CIN is a short form for “Cervical Intraepithelial Neoplasia”. It is a condition in which the healthy cells in the cervix (neck of the womb) undergo abnormal changes. The cervix is a cylindrical organ situated at the lowest part of the uterus. It has an outer surface which is covered by squamous cells and an inner surface lined by another type of cells called columnar cells. The area where these two types of cells meet is called the squamo-columnar junction. It is usually around this area that abnormal changes in the squamous cells take place. These cells do not invade into the deeper layers of the cervix or spread to other organs through blood or lymphatic vessels. But if left untreated, they have the potential to turn into cancer.


CIN is caused by human papillomavirus (HPV). Of the over 100 types of HPV viruses, only about 20 are responsible for the abnormal changes in the cells. About 4 out of 5 adult women would have had cervical HPV infection at some time in their lives, and only a small number develop precancerous changes and a few finally progress to cervical cancer.

Most patients with CIN have no symptoms. Occasionally, abnormal vaginal bleeding may occur. The cell changes are not visible to the naked eye and can only be suspected by an abnormal Pap smear or HPV DNA test. Diagnosis is made by biopsy of the cervix using a magnifying telescope (colposcope).


CIN represents a spectrum of disease, ranging from CIN I (about one third of the cervical cells are abnormal ) to CIN2 (almost two third of the cells are abnormal) and CIN3 (almost all the cervical cells are abnormal).


It is estimated that one out of six women will develop CIN 1, which usually resolves itself as the virus is cleared by the women’s own immune system.
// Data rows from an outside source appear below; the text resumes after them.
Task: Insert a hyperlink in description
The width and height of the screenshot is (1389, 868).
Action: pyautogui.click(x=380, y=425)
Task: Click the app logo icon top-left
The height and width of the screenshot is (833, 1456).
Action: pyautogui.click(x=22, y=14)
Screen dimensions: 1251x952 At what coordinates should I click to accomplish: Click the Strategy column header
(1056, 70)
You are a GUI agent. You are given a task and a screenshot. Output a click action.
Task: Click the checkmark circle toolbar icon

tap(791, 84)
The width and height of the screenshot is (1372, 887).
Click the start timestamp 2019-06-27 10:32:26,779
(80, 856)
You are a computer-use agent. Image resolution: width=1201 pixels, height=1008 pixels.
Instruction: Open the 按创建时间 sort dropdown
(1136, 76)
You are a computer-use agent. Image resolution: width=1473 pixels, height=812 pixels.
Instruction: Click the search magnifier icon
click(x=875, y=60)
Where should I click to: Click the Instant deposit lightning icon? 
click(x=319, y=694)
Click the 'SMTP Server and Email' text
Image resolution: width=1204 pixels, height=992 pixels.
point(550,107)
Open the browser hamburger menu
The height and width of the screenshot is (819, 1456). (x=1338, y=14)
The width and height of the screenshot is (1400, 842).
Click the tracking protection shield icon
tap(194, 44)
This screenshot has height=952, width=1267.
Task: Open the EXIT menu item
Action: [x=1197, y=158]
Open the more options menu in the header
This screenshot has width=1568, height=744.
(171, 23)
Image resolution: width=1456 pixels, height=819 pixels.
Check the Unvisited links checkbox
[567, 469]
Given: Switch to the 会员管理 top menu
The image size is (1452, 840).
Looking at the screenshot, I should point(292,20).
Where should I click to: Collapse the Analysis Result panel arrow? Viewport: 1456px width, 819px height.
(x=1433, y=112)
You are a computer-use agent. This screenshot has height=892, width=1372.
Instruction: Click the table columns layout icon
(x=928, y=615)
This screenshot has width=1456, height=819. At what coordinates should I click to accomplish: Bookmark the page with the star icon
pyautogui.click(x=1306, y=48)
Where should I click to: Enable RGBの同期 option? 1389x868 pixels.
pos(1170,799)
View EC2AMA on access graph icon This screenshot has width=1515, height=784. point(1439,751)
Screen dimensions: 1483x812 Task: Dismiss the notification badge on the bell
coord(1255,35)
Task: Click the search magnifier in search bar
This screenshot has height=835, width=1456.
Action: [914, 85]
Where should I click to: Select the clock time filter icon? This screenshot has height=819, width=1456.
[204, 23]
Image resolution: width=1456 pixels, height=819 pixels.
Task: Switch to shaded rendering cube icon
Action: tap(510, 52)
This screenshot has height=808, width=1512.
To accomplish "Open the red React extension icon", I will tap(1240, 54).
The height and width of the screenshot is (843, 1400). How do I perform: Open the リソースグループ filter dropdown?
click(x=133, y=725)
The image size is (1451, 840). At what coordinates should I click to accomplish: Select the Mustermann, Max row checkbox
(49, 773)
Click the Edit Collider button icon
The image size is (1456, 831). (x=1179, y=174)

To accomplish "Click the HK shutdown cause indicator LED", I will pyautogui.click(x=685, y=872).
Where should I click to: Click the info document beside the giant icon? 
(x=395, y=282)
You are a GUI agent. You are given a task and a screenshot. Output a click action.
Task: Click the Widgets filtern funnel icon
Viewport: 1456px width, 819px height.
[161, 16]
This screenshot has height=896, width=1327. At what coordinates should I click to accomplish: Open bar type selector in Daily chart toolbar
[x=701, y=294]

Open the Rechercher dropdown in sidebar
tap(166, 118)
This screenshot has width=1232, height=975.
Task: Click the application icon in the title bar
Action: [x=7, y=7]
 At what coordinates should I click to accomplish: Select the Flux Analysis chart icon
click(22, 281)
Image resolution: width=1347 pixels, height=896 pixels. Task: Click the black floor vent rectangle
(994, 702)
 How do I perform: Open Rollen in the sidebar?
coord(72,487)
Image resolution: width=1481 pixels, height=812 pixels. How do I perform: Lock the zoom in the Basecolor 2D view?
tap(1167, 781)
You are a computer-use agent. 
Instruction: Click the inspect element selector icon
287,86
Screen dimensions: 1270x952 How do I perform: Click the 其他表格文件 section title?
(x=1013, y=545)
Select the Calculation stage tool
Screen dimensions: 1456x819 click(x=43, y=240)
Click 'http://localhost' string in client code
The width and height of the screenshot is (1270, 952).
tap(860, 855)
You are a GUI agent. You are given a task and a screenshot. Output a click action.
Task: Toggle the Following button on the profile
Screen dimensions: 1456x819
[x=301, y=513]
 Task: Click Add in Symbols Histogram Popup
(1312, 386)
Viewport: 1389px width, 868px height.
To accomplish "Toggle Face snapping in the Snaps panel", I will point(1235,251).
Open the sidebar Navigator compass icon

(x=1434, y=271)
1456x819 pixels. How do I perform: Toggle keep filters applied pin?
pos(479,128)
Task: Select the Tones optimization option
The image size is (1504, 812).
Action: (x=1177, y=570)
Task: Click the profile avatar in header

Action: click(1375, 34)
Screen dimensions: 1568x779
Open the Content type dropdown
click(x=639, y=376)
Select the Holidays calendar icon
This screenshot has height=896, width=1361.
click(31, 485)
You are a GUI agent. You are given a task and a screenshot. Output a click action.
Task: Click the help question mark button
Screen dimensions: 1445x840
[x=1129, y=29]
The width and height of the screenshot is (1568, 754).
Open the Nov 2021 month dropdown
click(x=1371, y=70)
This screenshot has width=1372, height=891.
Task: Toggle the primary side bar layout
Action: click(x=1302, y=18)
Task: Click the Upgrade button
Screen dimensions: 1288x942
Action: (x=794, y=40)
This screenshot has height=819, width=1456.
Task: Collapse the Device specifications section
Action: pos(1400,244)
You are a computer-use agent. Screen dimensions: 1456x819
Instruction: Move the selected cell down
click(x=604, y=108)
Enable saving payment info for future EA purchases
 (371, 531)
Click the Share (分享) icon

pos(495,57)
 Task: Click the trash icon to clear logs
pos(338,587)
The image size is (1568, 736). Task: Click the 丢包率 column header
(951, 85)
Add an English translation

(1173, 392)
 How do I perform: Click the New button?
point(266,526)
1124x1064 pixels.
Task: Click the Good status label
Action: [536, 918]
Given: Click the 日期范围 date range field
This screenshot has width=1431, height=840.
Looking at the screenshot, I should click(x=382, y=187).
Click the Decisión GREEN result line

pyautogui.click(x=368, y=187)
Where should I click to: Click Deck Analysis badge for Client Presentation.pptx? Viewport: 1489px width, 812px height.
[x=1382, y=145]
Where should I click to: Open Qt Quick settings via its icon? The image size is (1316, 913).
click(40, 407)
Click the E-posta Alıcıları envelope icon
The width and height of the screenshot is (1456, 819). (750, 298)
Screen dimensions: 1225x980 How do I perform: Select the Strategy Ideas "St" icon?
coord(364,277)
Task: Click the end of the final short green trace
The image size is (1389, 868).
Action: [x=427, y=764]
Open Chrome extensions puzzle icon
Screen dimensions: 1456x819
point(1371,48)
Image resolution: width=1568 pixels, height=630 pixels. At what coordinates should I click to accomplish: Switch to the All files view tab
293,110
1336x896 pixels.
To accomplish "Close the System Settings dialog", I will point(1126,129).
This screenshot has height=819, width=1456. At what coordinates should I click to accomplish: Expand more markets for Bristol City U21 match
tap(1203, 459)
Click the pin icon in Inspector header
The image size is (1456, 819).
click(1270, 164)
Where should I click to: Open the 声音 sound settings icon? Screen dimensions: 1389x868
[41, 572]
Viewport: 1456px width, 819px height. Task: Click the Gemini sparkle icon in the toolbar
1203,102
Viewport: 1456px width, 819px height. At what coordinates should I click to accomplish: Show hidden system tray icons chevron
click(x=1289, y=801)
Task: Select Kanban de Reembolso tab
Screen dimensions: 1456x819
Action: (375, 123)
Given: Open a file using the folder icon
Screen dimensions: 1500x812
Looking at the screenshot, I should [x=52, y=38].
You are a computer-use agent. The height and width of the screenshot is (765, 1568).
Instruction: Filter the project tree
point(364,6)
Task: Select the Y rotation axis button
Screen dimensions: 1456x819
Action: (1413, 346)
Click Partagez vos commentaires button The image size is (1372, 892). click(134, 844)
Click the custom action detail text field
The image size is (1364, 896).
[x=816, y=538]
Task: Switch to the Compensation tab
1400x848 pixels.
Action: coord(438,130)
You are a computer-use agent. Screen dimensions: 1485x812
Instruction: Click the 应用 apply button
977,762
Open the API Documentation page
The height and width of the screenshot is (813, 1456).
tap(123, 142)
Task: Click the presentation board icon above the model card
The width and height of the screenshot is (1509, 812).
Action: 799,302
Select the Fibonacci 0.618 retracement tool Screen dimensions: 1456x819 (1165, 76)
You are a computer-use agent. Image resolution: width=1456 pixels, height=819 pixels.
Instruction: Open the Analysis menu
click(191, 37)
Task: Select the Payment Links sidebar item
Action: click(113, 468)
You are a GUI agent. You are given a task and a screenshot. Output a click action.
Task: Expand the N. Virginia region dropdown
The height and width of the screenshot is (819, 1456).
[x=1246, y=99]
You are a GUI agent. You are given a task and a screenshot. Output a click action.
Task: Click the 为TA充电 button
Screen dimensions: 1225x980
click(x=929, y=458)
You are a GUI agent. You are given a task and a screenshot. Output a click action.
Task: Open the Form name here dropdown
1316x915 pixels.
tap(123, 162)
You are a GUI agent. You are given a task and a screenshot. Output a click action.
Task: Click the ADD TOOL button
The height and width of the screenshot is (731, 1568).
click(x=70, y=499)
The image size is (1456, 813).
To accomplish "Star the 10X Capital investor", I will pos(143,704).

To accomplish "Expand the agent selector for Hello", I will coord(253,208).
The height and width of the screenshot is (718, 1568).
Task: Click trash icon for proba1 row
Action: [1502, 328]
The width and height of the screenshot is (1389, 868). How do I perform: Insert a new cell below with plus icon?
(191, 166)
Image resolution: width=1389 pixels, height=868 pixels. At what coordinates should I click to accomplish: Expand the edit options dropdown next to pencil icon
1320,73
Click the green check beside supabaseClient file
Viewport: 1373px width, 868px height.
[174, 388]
Further treatment is not required.

But women with CIN 2 and CIN 3 may not spontaneously clear the lesion. They need further follow-up examinations and treatment to destroy the abnormal cells .The energy sources used include heat (electro cautery), laser and freezing techniques (cryotherapy).


Although treatment of CIN 2 and CIN 3 using above modalities is generally effective, follow-up exams are essential. Consensus guidelines published in 2006 by the American Journal of Obstetrics & Gynecology (AJOG) report that the failure rate for the treatment processes is generally 5-15 percent. As a result, the incidence of invasive cervical cancer among women previously treated for CIN 2 and CIN 3 is substantially greater than in the general U.S. female population.


For women who have completed the family or who do not wish to have any more children , removal of the womb (hysterectomy)may be another option. If treated early, CIN is 100% curable.